Venu apporter son soutien aux activistes du mouvement Y'en a marre, le leader de Pastef qui a échappé à un mandat de dépôt au mars dernier suite à une plainte déposée contre lui par Adji Sarr, une employée d'un salon de message pour viol répété et menace de mort avec arme a d'ailleurs confirmé cette thèse de complot contre les Y'en marriste. «C'est une entreprise de destruction d'un mouvement aussi important que Y'en a marre dans ce pays. Ils ne cherchent qu'une seule chose: détruire le mouvement. S'ils n'y parviennent pas par la voie judiciaire, ils veulent le faire sur le plan moral pour que les Sénégalais n'écoutent plus Y'en a marre. Mais ça ne passe pas et ça ne passera pas. Ce qu'on leur reproche n'est pas encore prouvé et moi j'estime que ça n'existe pas. Vouloir montrer qu'il y a un lien entre les affaires Kilifeu et Simon et Y'en a marre c'est de la mauvaise foi », a martelé l'ancien candidat malheureux arrivé troisième à la dernière élection présidentielle du 26 février 2019 dernier.

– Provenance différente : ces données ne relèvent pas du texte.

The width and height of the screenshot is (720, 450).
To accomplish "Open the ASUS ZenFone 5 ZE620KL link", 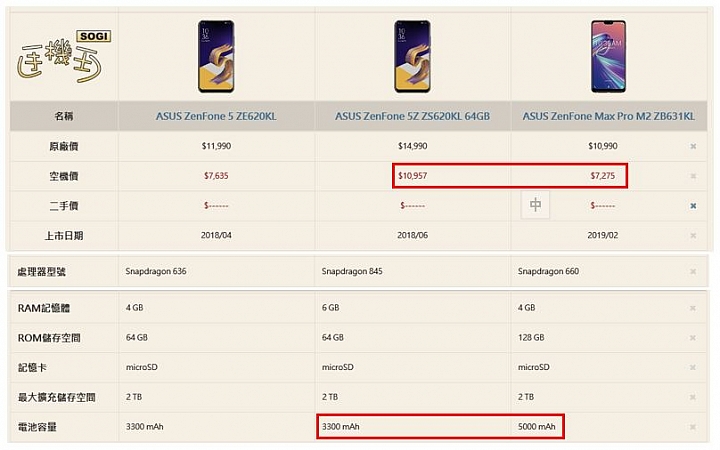I will coord(216,116).
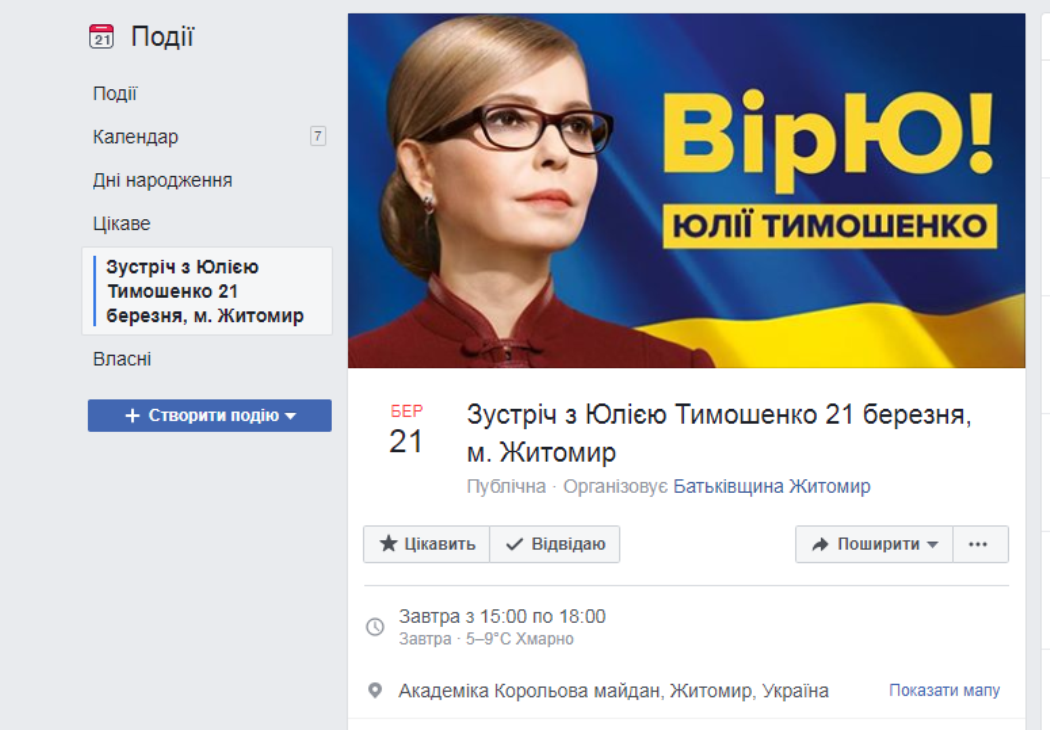Toggle the Відвідаю going button

554,544
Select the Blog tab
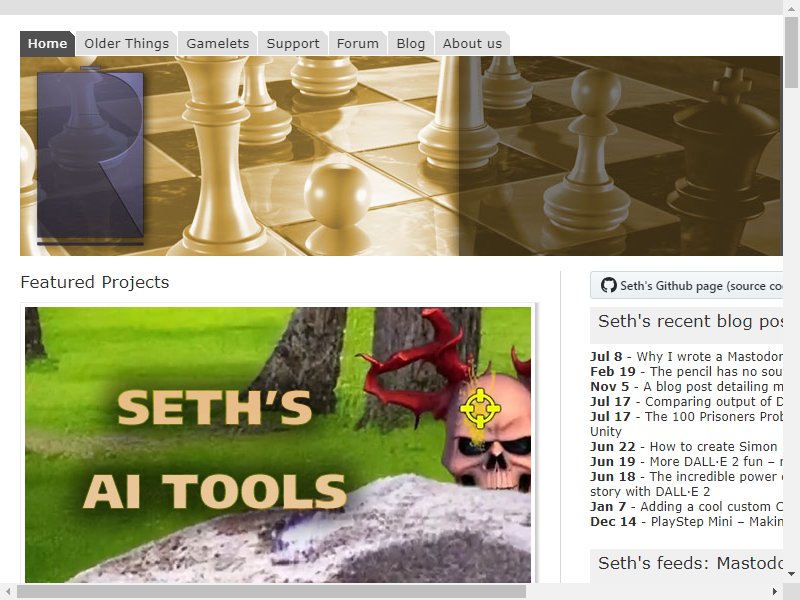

Poursuivant son propos, Ousmane Sonko actuellement sous le coup d'un contrôle judiciaire dans le cadre de la procédure ouverture contre lui relative à cette affaire de viol, toujours dans le sens de démontrer la thèse du complot derrière cette affaire de trafic présumé de passeports et de visa a révélé qu'avant les événements de mars dernier, Kilifeu est venu un jour lui dire que le procureur de la République, Serigne Bassirou Gueye l'avait convoqué à son bureau pour lui dire que leur Soutien à Sonko ne leur apporterait que des problèmes. « Il lui avait dit, Sonko va aller en prison et il va pourrir en prison. Kilifeu lui a rétorqué, de toute façon préparez nous des cellules car nous irons tous en prison alors», a expliqué Ousmane Sonko avant de lancer à l'endroit de Aliou Sané coordonnateur du mouvement et de ses camarades «la posture de Y'en a marre doit être encore plus solide dans ce pays. S'ils sont ciblés, c'est qu'ils gênent».

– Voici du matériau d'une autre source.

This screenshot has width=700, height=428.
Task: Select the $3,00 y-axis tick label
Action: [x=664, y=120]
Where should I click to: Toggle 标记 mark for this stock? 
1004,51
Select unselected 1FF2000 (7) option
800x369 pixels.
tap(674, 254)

Et le leader de Pastef et de la nouvelle coalition de l'opposition en perspective des prochaines locales de 2022 «Yeewi askan wi» d'ajouter dans la foulée, «nous pensions que les évènements de mars allaient le (Macky Sall) changer un peu. Mais cette affaire montre qu'il y a une entreprise de ciblage de gens simplement parce qu'ils ont dit non. Ce dossier est vide. Qui a escroqué qui ? Une affaire privée sans aucune plainte. Corruption: allez lire l'article 109. Pour qu'il y ait corruption il faut un agent public. Mais où est cet agent public ?». Prenant la parole à son tour, Dr Babacar Diop, leader des Forces démocratiques du Sénégal» (Fds-Les Guelwaars) a rappelé que le «mouvement Y'en a marre est une institution dont les Sénégalais ont besoin».

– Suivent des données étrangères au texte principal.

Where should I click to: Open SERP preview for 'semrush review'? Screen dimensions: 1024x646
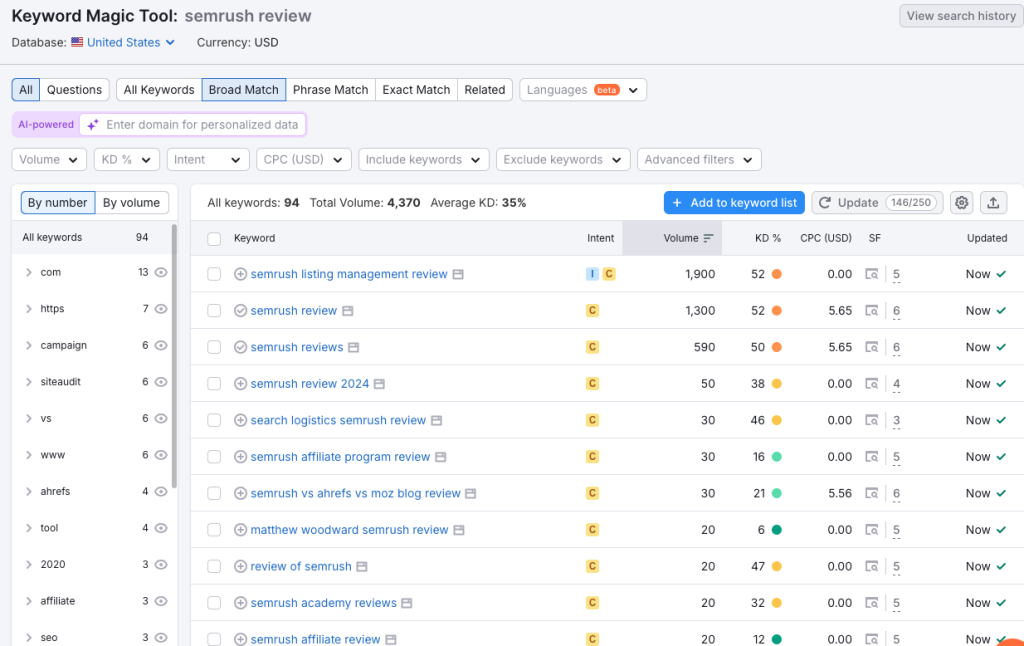(346, 310)
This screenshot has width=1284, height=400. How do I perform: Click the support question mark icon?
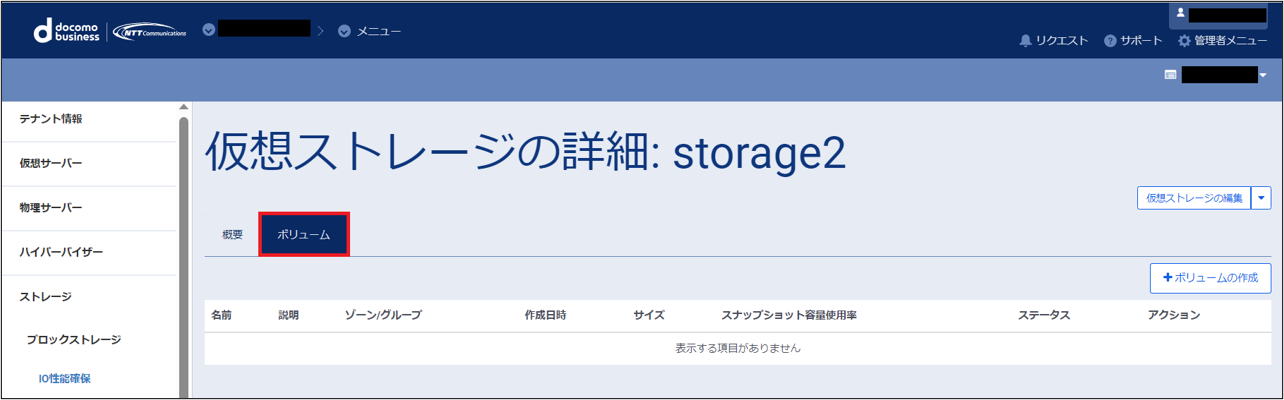tap(1110, 41)
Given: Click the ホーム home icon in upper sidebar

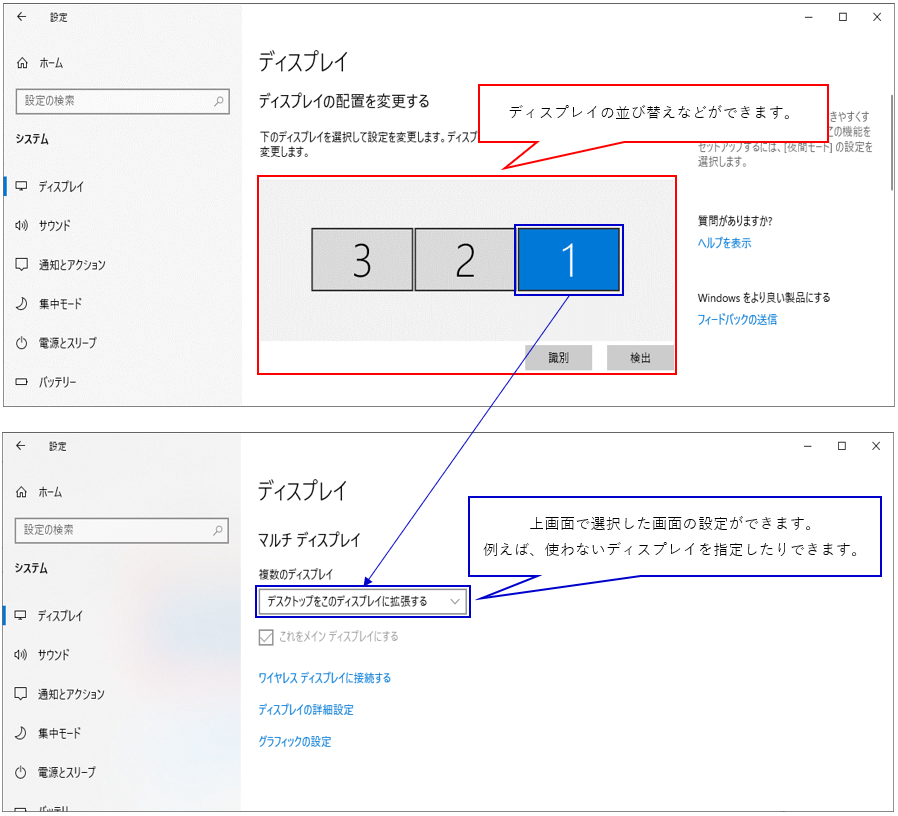Looking at the screenshot, I should (x=22, y=63).
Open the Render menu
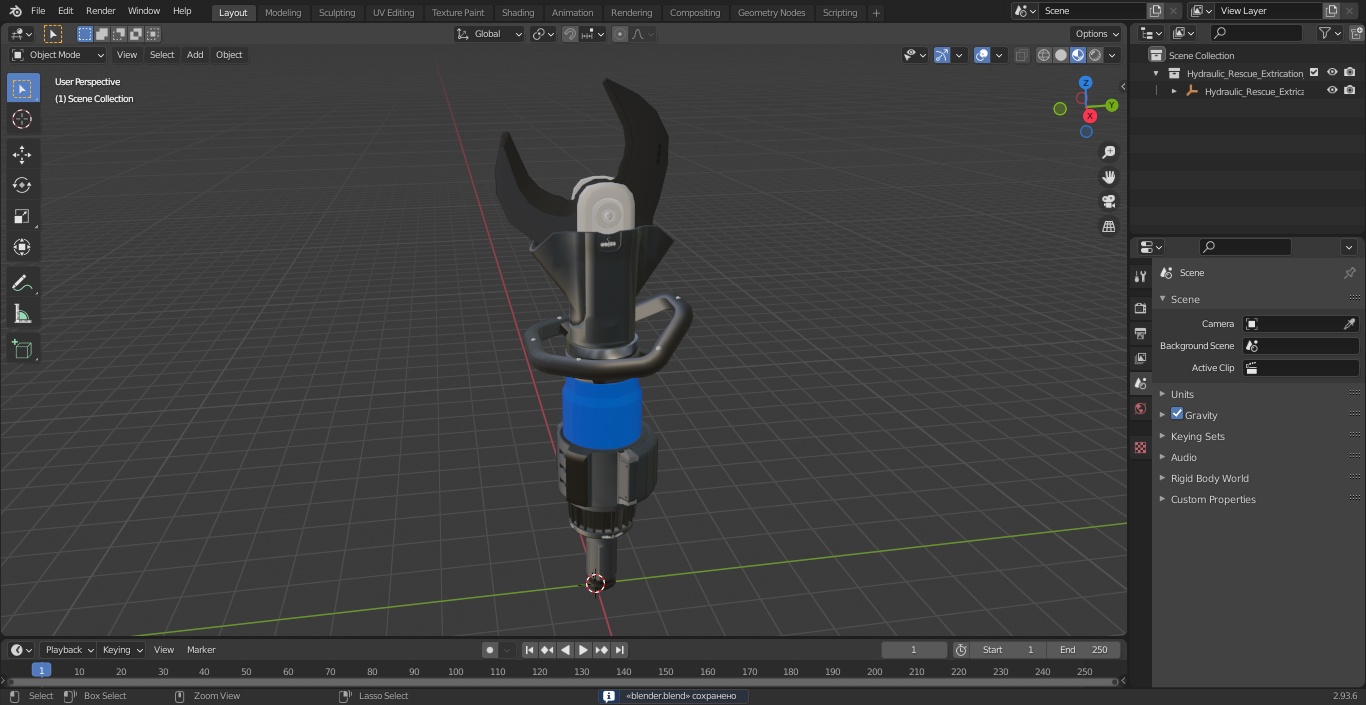Image resolution: width=1366 pixels, height=705 pixels. click(x=100, y=11)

Abondant dans le même sens, Guy Marius Sagna exprimant lui-aussi sa solidarité et son soutien à ses frères et sœurs de Y'en a marre dit avoir constaté lui-aussi «qu'il y a une entreprise de démantèlement, de liquidation de ce mouvement». «J'ai beaucoup voyagé avec Kilifeu cette année. Nous avons tous regardé ces vidéos mais, nous laissons la justice faire son travail. Nous regrettons la posture de certains propos dans la vidéo. Mais cette affaire est un prétexte pour faire oublier la cherté de la vie», a clamé le président de Frapp/France dégage ! Même son de cloche chez le maire de la Commune de Mermoz Sacré cœur, Barthelemy Dias. Selon lui, «l'instruction dans ce dossier est une prise d'otage. Et la procédure de levée de l'immunité parlementaire c'est de la foutaise déguisée».